Ancora oggi, purtroppo, i film d’animazione sono spesso associati a un pubblico infantile. È un pregiudizio creato dai grandi studios, smantellarlo è un po’ la missione della mia vita: l’animazione non è un genere a sé stante ma una forma d’arte. Un medium serissimo attraverso cui si possono portare sullo schermo storie importanti e stratificate, spaziando dal micro al macro con una libertà impensabile in ambito live action: si può illustrare quel che accade dentro un personaggio e poi zoomare indietro, come faccio io qui, per mostrare il suo posizionamento su una cartina politica del mondo. Trovo frustrante che il pubblico vada ancora educato in questo senso, ma è anche vero che il fatto di esser stata un po’ snobbata dall’industria - per via del mio modo di lavorare ai margini tra live action e animazione vera e propria, con set tridimensionali e personaggi disegnati in 2D - mi permette di avere assoluta carta bianca. Quanti, oggi, possono dirlo?
CATERINA BOGNO
Martedì prossimo è il 25 aprile e celebreremo la Festa della liberazione dal nazifascismo, con rinnovata urgenza. Nell’attesa, vi segnaliamo quest’articolo di Domani sul ruolo delle partigiane e delle donne nella Resistenza italiana, e vi suggeriamo la lettura del libro La Resistenza delle donne di Benedetta Tobagi, pubblicato qualche mese fa da Einaudi. Nel podcast Belle storie di RaiPlaySound, poi, sono molte le puntate dedicate a partigiane, mentre sul sito www.noipartigiani.it è da pochi giorni disponibile un podcast di Laura Gnocchi e Gad Lerner, con un episodio interamente dedicato alla partecipazione femminile all’attività partigiana. Il 24 aprile tornerà poi in sala il doc Bella ciao di Giulia Giapponesi.
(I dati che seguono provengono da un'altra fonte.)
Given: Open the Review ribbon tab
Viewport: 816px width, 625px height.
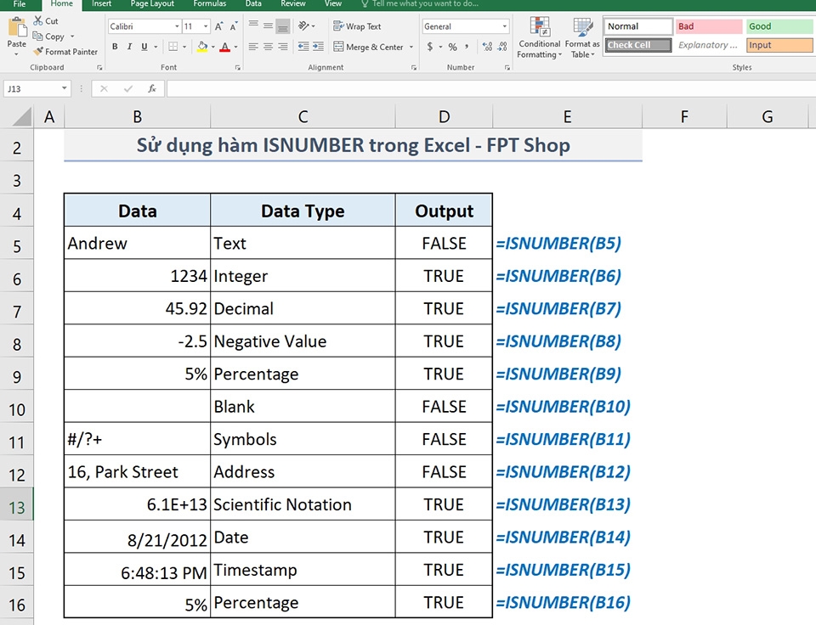Looking at the screenshot, I should coord(292,4).
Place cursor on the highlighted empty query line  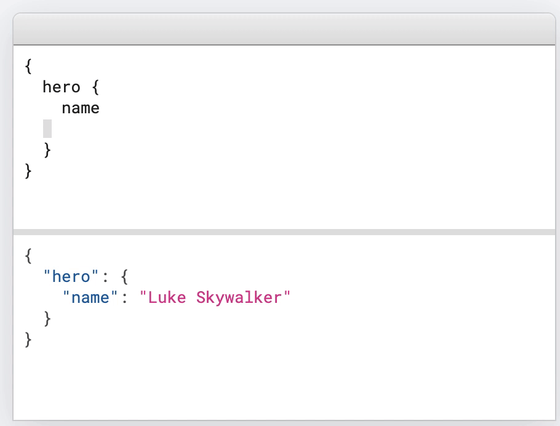tap(47, 129)
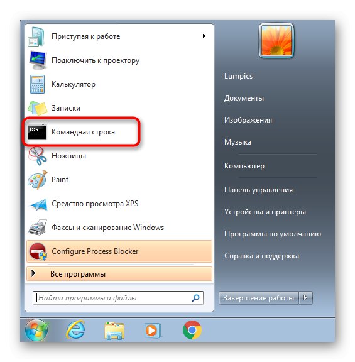The image size is (355, 362).
Task: Select Configure Process Blocker entry
Action: 119,251
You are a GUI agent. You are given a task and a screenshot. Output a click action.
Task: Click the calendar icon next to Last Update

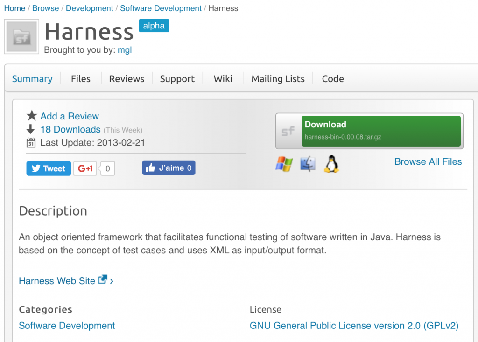pyautogui.click(x=31, y=143)
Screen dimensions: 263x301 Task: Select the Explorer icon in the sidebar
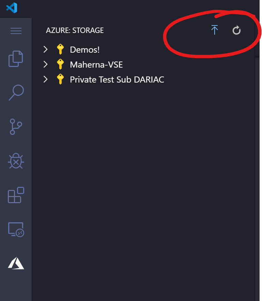point(15,59)
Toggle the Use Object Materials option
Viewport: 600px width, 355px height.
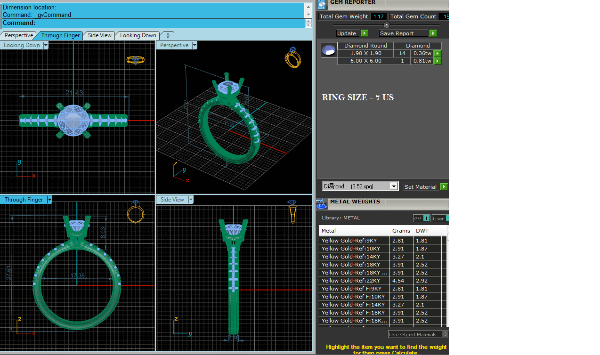click(445, 334)
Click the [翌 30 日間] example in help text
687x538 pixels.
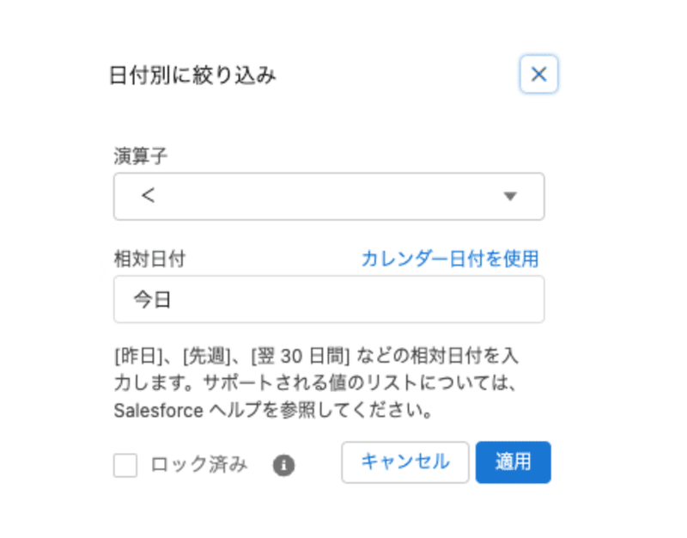[300, 356]
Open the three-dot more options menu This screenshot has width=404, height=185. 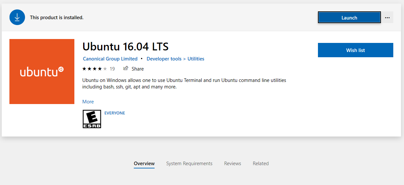click(387, 18)
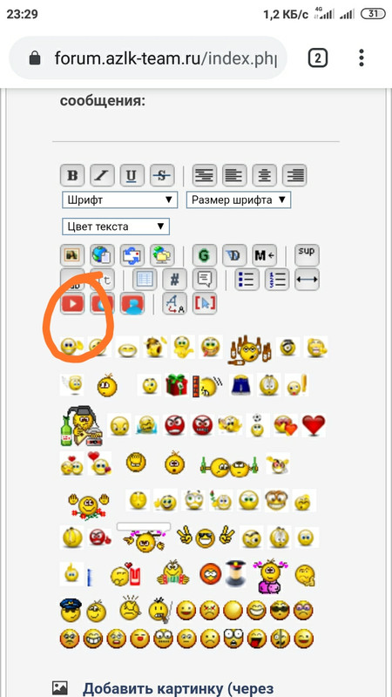Toggle bold formatting button

[72, 175]
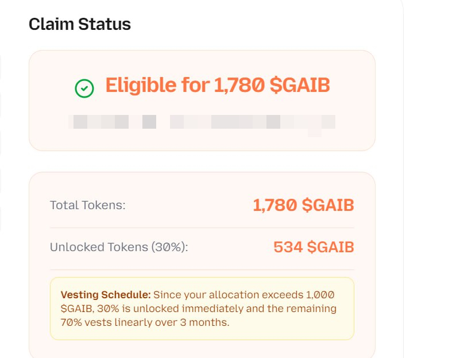Viewport: 468px width, 358px height.
Task: Click the bold "Vesting Schedule:" label
Action: [x=106, y=295]
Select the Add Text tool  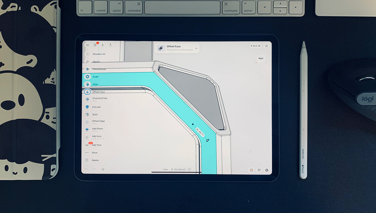[96, 145]
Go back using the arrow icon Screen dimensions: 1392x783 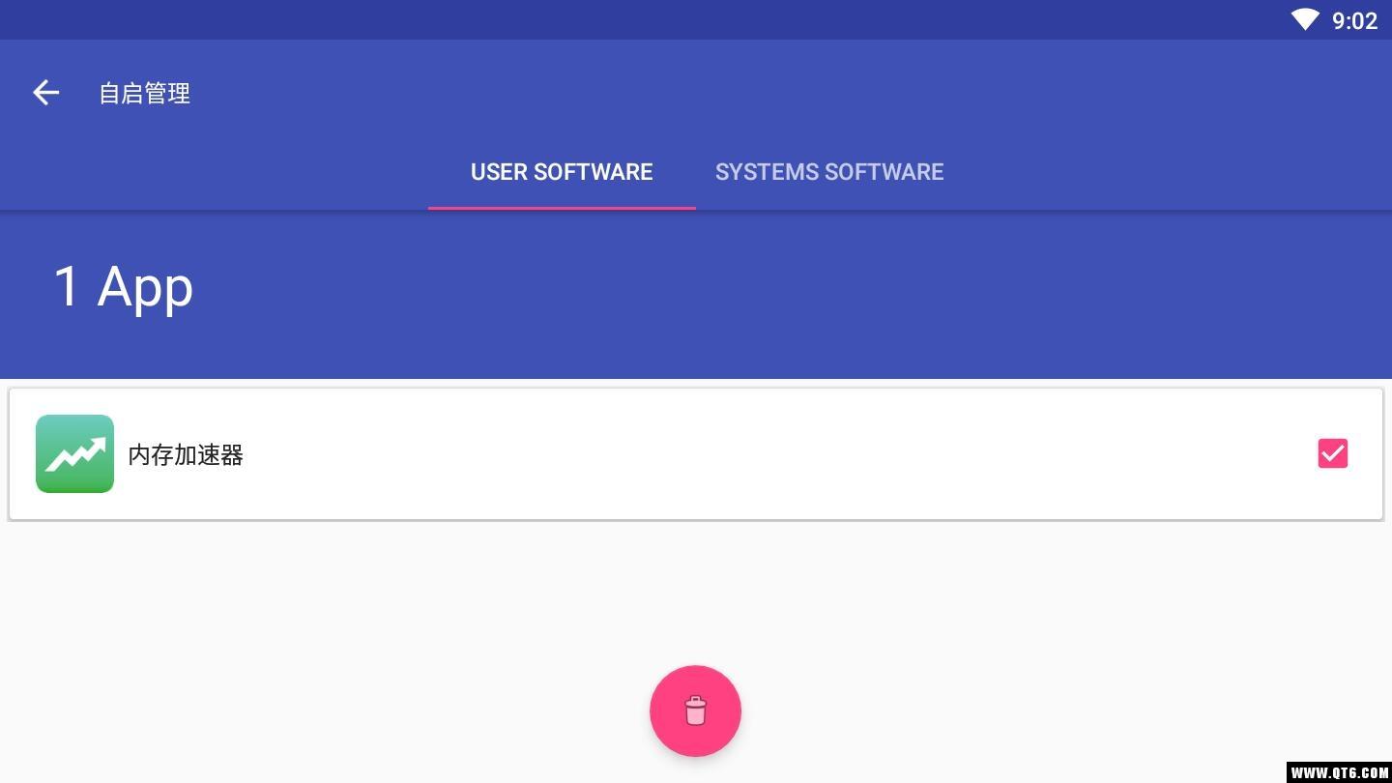(45, 93)
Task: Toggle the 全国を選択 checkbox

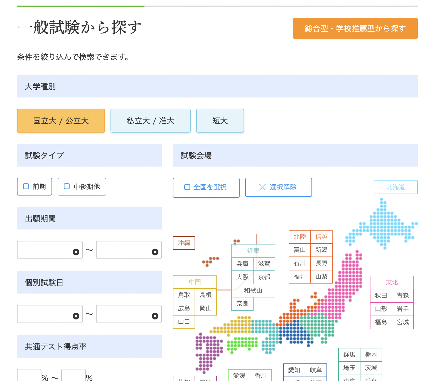Action: 187,187
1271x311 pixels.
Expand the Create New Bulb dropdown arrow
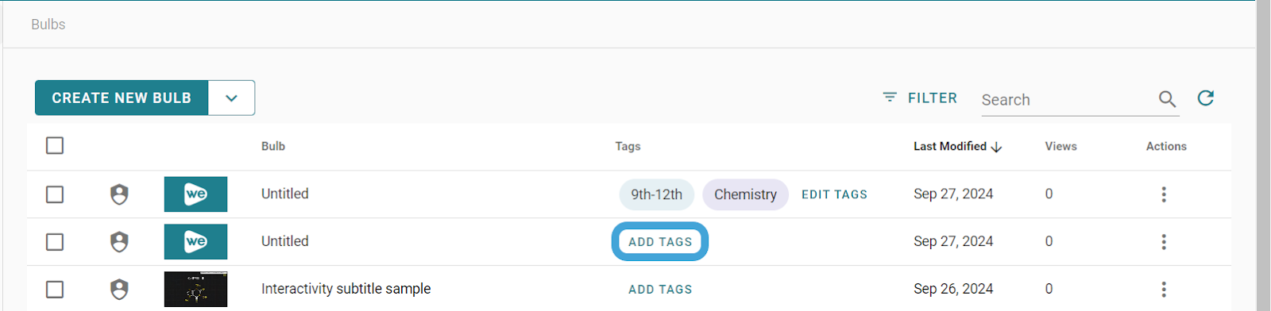231,98
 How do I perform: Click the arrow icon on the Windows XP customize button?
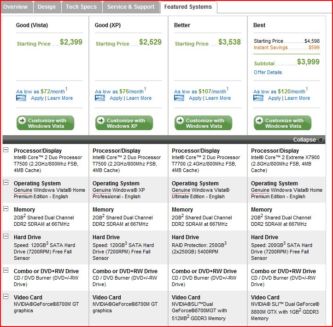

Dal 20 al 23 aprile a Roma si svolge Immaginaria – International Film Festival of Lesbians and Other Rebellious Women, giunto alla 18ª edizione: quattro giorni di proiezioni, spettacoli di stand-up comedy e presentazioni letterarie. È in corso fino al 23 aprile, a Torino, il 38° Lovers Film Festival, il più longevo festival su temi LGBTQIA+ d’Europa, diretto da Vladimir Luxuria, con Ambra Angiolini come madrina e un’esibizione di Paola e Chiara nella serata di chiusura.
Se nonostante la primavera e i ponti non volete rinunciare a visioni cinetelevisive, segnaliamo che il 21 aprile, su Prime Video, arriva Inseparabili, remake seriale dell’omonimo cult movie di David Cronenberg, con gender swap della doppia protagonista: sarà Rachel Weisz a incarnare le inquietanti gemelle ginecologhe al centro del racconto, riscritto dalla drammaturga e sceneggiatrice Alice Birch, già autrice degli script di Lady Macbeth e Il prodigio, e degli adattamenti da Sally Rooney Normal People e Conversations with Friends. Sul Guardian, una bella intervista a Rachel Weisz [in inglese].
Il prossimo mercoledì Singolare, femminile si prende una pausa. Ci rivediamo il 3 maggio, nel frattempo: buona Resistenza e buona Festa dei lavoratori!